Libertarian conservatives seek to advance laissez-faire policies, eschew any kind of economic intervention like national bank and business regulations, and oppose environmental regulations and welfare subsidies.
Fiscal conservatives are mostly concerned with government spending and debt. Cultural conservatives want to preserve America’s heritage, strongly believe in traditional values, and often have a sense of nationalism.
Social conservatives desire to maintain traditional values as well, but hold fast to the idea that government must enforce these traditional values/behaviors through civil law or regulation.
Religious conservatives apply the teachings of their faith to civil society, attempting to influence laws.
Unfortunately, the 2012 Republican primaries revealed that there was no one candidate that conservatives could support. In fact, the lead in a USA Today/Gallup GOP national poll changed nine times between May 2011 and February 2012. It wasn’t until August 2012 that Romney emerged as the party’s candidate.

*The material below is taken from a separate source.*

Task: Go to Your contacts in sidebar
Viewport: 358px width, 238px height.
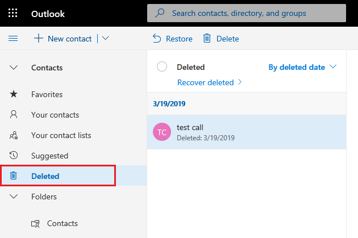Action: pos(55,115)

Not only did he lose the election by five percentage points, but Republicans lost seats in the Senate.
Republicans lost because they failed to appeal to their base. They did not focus on electing conservative candidates, did not have a consistent conservative message, and did not have leaders in the Republican Party who were willing to identify conservative principles and stick to them.

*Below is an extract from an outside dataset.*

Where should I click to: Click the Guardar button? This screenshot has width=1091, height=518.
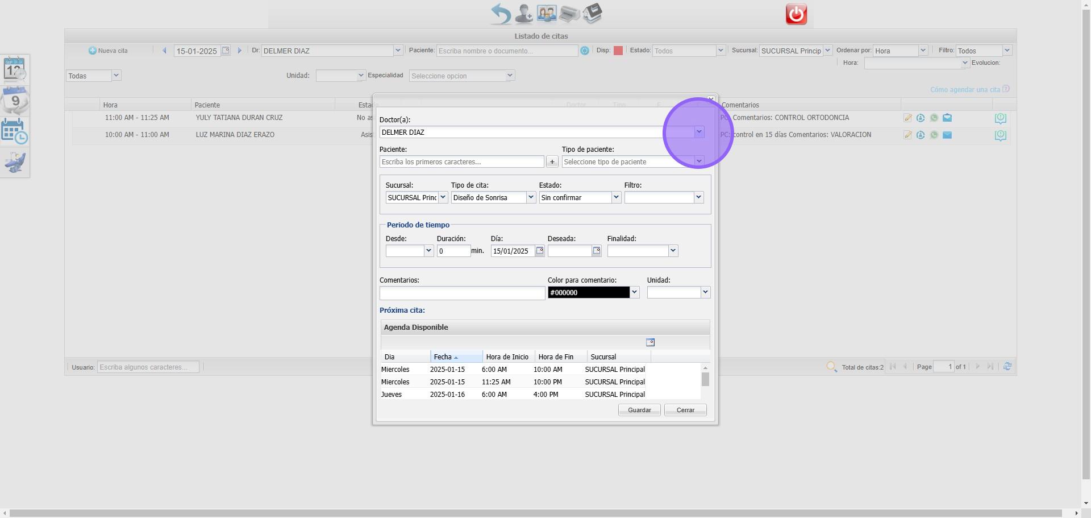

Without a strong leader, there is no clear message. Without a clear message, few can understand what the Republican Party actually does represent. By not defining itself from the onset, the RNC allowed their opponents and the media to redefine them, which proved to be their downfall.
Perhaps the biggest problem with Priebus’s approach is that it won’t work. Building a political strategy on cultural whims only gambles with the nation’s future for unguaranteed short-term gains. As James Taranto wrote, “A politics built around racial polarization and competition between sexes – around revenge against ‘white males’ – may win some elections, but it cannot deliver a bright future … it portends the decline of civilization.”

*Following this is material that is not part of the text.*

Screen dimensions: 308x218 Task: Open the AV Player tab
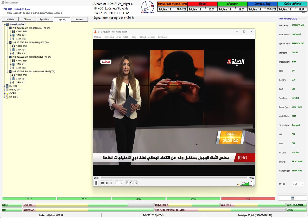pos(79,19)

Republicans should-and can-broaden their base to reach as many people as possible-but not through racial pandering and polarization. They must emphasize the benefits of limited government and traditional values as imperative for the nation’s future.
Bethany Blankley writes about religious, political, and cultural issues from a biblical perspective and
appears on national television and radio as a political pundit. She received her postgraduate degree in
Christian Ethics from the University of Edinburgh in Scotland and resides in New York. You can follow
her at www.bethanyblankley.com
Categories: News Tags: fiscal conservatives, liberatarian conservative, religious conservative, Republican Party, social conservative
Different GOP factions battle for control of party’s future
by Napp Nazworth
Newscast Media WASHINGTON, D.C.—To the delight of Democrats, the battle over control of the future of the GOP is intensifying, with the Tea Party, establishment and social conservative factions beginning to openly criticize each other for election setbacks. As Republicans seek to understand and explain their defeats in the 2012 election, the various factions are already gearing up to influence which candidates will be selected to represent the party in 2014 and beyond.
In 2010 and 2012, American Crossroads/Crossroads GPS, headed by Karl Rove, the mastermind behind George W. Bush’s election wins, did not get involved in Republican primaries. Rather, it chose to support whichever candidates emerged victorious in those primaries.
Some of those candidates, though, emerged from the nomination contests too extremist to win the general election. Rove does not want to see that happen again. He is setting up a new organization, Conservative Victory Fund, that will seek to help “establishment Republicans,” for lack of a better term, win their primary contests. Tea Party groups are taking offense at the news. They warn that establishment Republicans would do worse because they would not have the same grassroots support that Tea Party candidates would have.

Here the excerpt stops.